In order to get 1:1 matching between genes in Roberto’s gene counts matrix and Emma’s gene counts matrix, they need to be the same type of identifier. Most genes in Emma’s are “LOC” and Roberto’s are “CGI”

This is discussed here:https://github.com/Resilience-Biomarkers-for-Aquaculture/Cgigas_thermo_RNAseq/issues/1

In this attempt, I’m using the genome comparison files from NCBI.

See Jupyter Notebook here: CGI_id_conversion_using_compare_prev_docs.ipynb

I first checked how counts compared across samples from using different pipelines, which didn’t require matching gene IDs. Overall, Roberto found ~60K genes because his pipeline included novel transcripts and Emma’s found ~30K genes because her’s didn’t include novel transcripts. The distrinbution of counts are nearly the same with Emma’s data showing more genes with counts in the 100s range and Roberto’s data showing more genes with counts in the 10s range. Below are the density plots showing this. I also made some histograms but they aren’t normalized to % genes.

After the 1:1 matching, I got ~2K CGI genes that had LOC IDs in the new genomes and made some scatter plots. In general genes with less than 10 reads show little correlation, but the correlation improves with more reads.

All the data plotted together:

Data facetted by sample:

There were 45,360 observations for the overlapping genes where both methods show 0 counts (31,540), both methods showed non-zero counts (3959), nf-core detected counts and Roberto’s method didn’t (9,065), and where Roberto’s method detected counts and nf-core didn’t (796).

Here is the scatter plot filtered for the observation where both methods showed non-zero:

Here’s the same plot but binned and colored with the number of observations indicated in lighter blue:

For observations where counts were only detected by either nf-core or Roberto’s methods, the majority of these had very low counts.

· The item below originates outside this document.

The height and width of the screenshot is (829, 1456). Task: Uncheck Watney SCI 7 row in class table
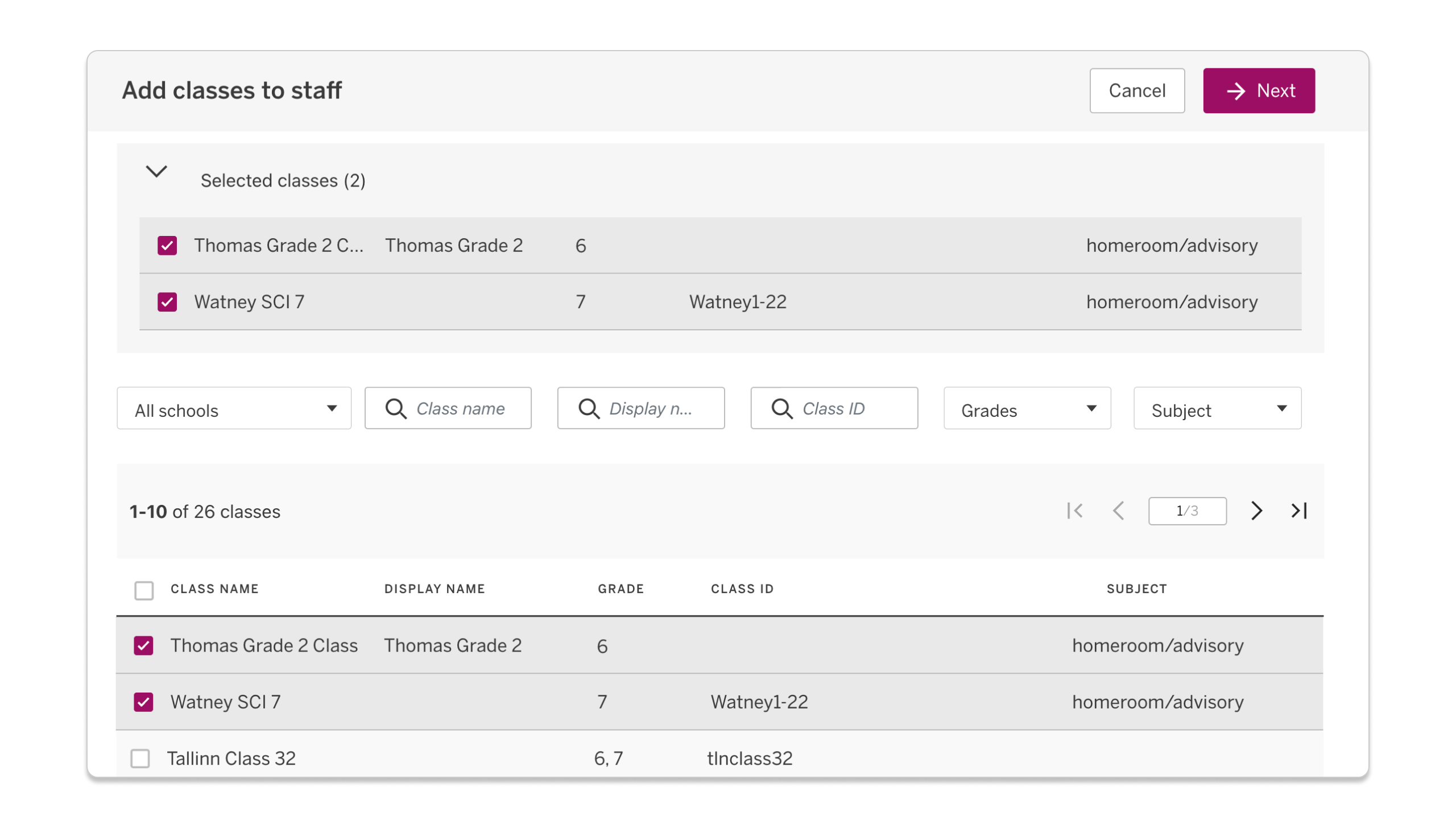(143, 702)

As an additional check, I subsetted out the genes from Roberto’s supplementary table 6 which were genes that showed high expression in heat resistant oysters. I subsetted these genes in Emma’s gene count matrix, then plotted them to see if they still show the same trend.

It is not obvious to me…

I will attemt a different method of gene ID matching that involves BLAST instead of ID:ID matching.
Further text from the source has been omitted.